DATA SUPPLIED.
○ ○ ○ ○ ○

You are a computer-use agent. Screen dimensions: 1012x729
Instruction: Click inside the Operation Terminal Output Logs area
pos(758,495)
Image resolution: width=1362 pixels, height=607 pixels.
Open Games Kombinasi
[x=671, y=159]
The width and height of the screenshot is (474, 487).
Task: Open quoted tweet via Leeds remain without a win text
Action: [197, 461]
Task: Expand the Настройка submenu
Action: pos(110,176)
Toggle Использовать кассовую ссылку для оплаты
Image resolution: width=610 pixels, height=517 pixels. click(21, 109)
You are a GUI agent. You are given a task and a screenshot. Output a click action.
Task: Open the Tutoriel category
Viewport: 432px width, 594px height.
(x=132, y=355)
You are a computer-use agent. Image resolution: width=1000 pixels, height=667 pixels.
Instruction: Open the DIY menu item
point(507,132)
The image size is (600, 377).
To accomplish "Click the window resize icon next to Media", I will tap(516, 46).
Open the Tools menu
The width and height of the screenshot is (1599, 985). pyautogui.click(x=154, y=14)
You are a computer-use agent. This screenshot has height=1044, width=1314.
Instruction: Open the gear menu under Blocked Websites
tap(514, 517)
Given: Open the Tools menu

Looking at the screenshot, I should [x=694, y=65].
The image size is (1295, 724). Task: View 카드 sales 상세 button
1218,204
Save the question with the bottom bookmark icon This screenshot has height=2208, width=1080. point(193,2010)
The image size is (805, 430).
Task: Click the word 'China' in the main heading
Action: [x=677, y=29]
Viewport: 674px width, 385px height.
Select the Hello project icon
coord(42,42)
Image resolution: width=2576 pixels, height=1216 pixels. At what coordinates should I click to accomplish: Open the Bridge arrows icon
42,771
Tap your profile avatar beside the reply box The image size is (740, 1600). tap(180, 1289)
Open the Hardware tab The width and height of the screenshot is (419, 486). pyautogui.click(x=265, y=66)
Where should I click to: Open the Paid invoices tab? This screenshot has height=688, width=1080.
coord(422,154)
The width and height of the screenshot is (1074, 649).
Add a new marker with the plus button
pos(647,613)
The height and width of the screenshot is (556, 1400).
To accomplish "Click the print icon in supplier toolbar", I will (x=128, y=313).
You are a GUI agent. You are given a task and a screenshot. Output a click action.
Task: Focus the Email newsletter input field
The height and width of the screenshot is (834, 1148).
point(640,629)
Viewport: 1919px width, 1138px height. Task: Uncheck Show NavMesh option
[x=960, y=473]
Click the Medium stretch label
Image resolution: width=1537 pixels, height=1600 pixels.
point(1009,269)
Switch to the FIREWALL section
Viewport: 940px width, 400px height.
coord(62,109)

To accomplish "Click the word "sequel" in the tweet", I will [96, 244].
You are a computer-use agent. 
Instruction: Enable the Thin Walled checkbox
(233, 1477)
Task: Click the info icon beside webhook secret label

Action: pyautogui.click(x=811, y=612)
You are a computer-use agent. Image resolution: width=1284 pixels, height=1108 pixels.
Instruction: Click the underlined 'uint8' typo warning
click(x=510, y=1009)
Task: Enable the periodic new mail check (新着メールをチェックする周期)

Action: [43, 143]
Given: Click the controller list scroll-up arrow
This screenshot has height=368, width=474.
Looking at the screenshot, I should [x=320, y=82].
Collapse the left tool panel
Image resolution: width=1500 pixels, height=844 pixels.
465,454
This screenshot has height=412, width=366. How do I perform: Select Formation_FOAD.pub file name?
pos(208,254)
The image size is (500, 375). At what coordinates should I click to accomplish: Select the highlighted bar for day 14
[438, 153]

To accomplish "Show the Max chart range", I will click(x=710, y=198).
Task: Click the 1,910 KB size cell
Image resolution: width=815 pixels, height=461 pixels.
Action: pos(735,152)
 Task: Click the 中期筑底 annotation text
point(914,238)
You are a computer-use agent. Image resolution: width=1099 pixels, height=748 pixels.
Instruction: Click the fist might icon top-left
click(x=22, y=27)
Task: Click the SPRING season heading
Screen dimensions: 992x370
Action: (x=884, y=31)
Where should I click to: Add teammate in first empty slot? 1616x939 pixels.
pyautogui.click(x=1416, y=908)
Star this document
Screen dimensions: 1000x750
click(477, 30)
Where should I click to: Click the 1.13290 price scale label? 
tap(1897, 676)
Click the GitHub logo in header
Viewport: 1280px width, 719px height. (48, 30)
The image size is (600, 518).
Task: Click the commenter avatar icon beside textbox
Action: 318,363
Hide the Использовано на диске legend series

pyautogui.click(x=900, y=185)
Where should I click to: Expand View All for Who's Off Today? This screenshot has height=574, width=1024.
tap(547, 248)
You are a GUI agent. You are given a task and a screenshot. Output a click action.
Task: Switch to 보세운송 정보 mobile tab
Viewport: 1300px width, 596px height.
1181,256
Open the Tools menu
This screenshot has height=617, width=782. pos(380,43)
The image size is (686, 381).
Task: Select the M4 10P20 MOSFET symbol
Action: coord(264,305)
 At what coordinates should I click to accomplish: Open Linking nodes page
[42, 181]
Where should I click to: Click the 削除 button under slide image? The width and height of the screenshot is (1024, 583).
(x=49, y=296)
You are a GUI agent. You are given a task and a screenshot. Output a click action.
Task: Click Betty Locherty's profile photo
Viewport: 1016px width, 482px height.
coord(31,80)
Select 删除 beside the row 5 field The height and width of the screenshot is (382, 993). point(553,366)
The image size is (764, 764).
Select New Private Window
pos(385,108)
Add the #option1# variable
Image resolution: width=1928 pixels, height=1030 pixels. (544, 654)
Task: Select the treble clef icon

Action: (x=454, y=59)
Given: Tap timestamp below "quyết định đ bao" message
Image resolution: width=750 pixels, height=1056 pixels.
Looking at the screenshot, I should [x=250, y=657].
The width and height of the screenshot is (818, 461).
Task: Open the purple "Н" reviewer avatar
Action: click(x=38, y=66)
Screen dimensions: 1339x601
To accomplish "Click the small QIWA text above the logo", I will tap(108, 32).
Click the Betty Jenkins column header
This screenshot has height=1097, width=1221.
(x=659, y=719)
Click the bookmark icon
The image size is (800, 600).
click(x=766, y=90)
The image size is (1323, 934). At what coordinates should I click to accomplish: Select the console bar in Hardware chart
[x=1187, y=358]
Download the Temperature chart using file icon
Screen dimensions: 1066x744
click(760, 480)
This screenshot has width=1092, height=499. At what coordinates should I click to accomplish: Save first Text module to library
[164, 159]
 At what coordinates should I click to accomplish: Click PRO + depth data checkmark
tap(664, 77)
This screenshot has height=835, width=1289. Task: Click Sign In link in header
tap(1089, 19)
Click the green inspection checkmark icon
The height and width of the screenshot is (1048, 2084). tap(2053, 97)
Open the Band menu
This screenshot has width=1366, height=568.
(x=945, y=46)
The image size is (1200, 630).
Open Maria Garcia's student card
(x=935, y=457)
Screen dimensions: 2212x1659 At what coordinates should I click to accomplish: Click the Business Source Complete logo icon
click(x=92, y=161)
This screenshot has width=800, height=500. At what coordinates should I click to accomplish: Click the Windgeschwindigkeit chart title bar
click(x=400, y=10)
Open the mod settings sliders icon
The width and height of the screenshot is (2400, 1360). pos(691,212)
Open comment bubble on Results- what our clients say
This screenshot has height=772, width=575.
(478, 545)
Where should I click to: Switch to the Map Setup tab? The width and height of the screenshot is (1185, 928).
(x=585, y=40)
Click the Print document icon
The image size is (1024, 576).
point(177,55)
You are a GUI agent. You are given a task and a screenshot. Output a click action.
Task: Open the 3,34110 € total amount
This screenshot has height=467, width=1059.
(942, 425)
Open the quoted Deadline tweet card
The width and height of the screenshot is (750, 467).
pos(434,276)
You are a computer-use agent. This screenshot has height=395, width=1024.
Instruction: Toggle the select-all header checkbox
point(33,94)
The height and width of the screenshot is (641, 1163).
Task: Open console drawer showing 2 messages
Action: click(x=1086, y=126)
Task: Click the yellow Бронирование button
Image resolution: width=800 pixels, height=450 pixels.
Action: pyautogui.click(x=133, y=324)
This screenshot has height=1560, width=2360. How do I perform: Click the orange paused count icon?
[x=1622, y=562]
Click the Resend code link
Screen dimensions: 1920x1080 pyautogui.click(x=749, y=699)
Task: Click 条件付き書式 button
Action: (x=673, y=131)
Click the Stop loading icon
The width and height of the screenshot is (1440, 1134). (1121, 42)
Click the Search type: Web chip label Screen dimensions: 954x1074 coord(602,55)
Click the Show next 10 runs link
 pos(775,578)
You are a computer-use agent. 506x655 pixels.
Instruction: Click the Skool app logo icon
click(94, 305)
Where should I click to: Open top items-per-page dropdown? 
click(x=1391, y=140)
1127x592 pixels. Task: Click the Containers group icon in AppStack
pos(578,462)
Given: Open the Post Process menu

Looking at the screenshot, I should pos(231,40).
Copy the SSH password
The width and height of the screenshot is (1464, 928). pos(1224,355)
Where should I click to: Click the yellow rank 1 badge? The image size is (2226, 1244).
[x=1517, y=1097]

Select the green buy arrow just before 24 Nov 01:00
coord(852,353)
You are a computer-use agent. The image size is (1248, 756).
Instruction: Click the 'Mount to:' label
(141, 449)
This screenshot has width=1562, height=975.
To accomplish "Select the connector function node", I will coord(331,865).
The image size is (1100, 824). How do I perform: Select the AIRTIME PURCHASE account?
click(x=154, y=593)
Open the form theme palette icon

○ ○ ○ ○ ○

WHAT IS REQUIRED.
Sift the material for lines that include the word "field", and copy each one.

ANSWER.
Task: Focus the Email newsletter input field
Select 删除 beside the row 5 field The height and width of the screenshot is (382, 993). point(553,366)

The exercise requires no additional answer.